10 Solid Tips to Improve Your Forex Trading
Have you already studied up on and practiced the basics of forex trading, and find yourself looking for some new techniques to work with? Following are ten tips and techniques you can use to help improve your trading. If one is not familiar, do a little additional side reading on it and before you know it, you will be trading using the same methods that experienced traders use.
1. Try using the “10 pips per day” trading strategy. This means that you will target a profit of only 10 pips per day. The strategy requires you to set one trade per day, with any currency, immediately after the first candlestick opens on a new trading day. Place a Buy order 30 pips over open price, a Stop order 30 pips below open, and a stop loss at 50 pips. Take your profit at 10 pips. Repeat daily.
2. Use the RSI, or relative strength indicator, to help evaluate the market’s activity. This is a trading indicator of the oscillating type, and the RSI shows the speed of the market’s changes in price. Generally, if the RSI is above 50, a trend is considered strong enough to trade on. Below 50 means the trend is weakening. Some traders use 70 and 30 as interpretation points. This is a commonly-used indicator that takes a moving average of price growth over a certain number of periods.
3. Use the fast moving averages crossover indicator. This is an easy-to use indicator that works well when strong trends are taking place in the market. It also works with large price moves and large price break-outs. Be aware that this is a lagging indicator, which reflects the market’s current status rather than showing its prediction of future activity.
4. Study strategies that are tailor-made for your currency pair. Certain commonly-traded pairs such as the USD/EUR have many strategies based on the way they typically trade in the market. More exotic pairs have different drivers behind their trading activity and may need completely different strategies to make money trading them.
5. When choosing a trading system, check the trading indicators it offers. Look for the stochastic oscillator as one of the options. This popular indicator, created in the 1950s by George Lane, has been around longer than other indicators such as the MACD and RSI. The stochastic oscillator is a momentum indicator. It works by considering the closing price in relation to the range of highs and lows over a set number of bars.
6. Experiment with trades in a short time frame. One variation of this method, known as scalping, consists of small trades that are executed quickly. Some traders keep these trades open only for a few minutes, just long enough to make a few pips of profit. Many argue this is a risk-reducing strategy because you can get out of the market before you accrue any huge losses, but the method is not without its critics.
7. Create a support-resistance spread you are comfortable with. Some people call this a tunnel. It consists of trend lines drawn on your chart to identify the areas of support and resistance in the market. When prices break through the lines and bars close outside your tunnel, make a buy or sell in the breakout direction. Many believe that the exit cue is when the market price crosses one of your trend lines, and travels at least the same distance as the width of your tunnel.

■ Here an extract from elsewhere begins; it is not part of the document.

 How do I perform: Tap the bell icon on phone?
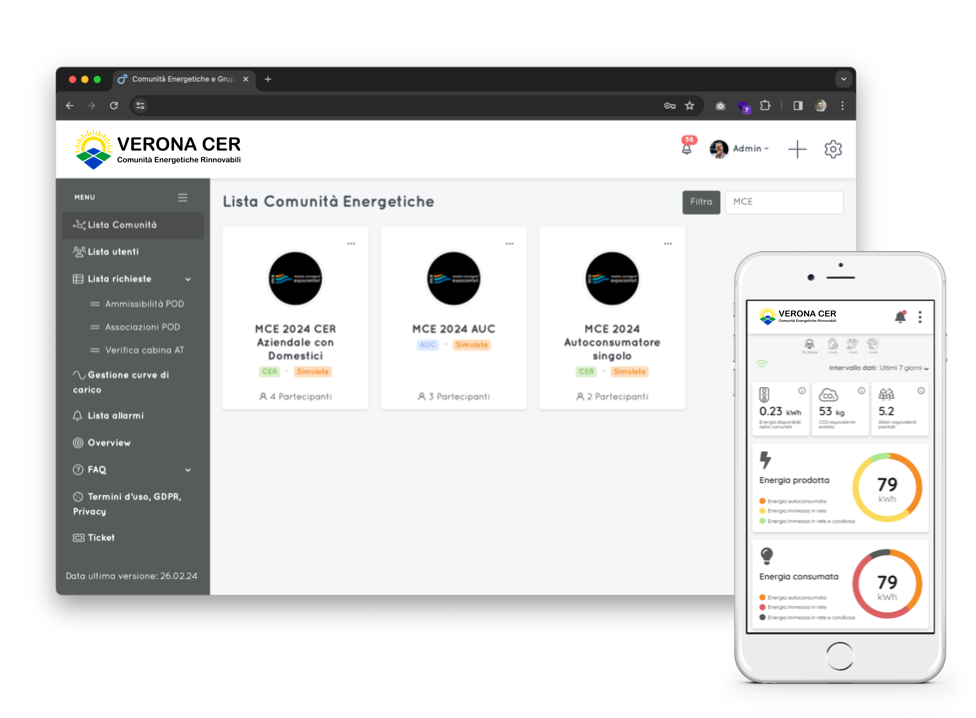[900, 317]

8. Draw your trend lines right before markets open. This is part art and part skill. Many books suggest joining two or more consecutive low points or two or more consecutive high points. But it’s knowing which ones to look at or ignore that matters. If you draw your trend lines right before each market opens, you can filter out a lot of noise that takes place in early trading in the relevant market.
9. Figure out which are the best market hours for scalping. Scalping works best in a strong, trending market. Try to avoid scalping when markets are opening and closing. This time frame varies depending upon what time zone you are in. When markets open and close, they bring too much choppiness and volatility, making it tough to make any quick profitable trades.

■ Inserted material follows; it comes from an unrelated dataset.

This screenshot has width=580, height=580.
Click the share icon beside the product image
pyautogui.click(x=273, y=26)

10. Always maintain good money management and use your leverage wisely. Nothing is worse than getting your trades set up, watching a big shock happen in the market, and then finding your broker closed out all your trades and cleaned out your trading account because you were trading with too much of your margin.
Forex trading is a continual learning and fine-tuning process. The intellectual challenge of trading is what keeps many people coming back, aside from the potential profits. Keep learning, keep growing your trading skills and knowledge base, and you will be making more consistent profits before you know it.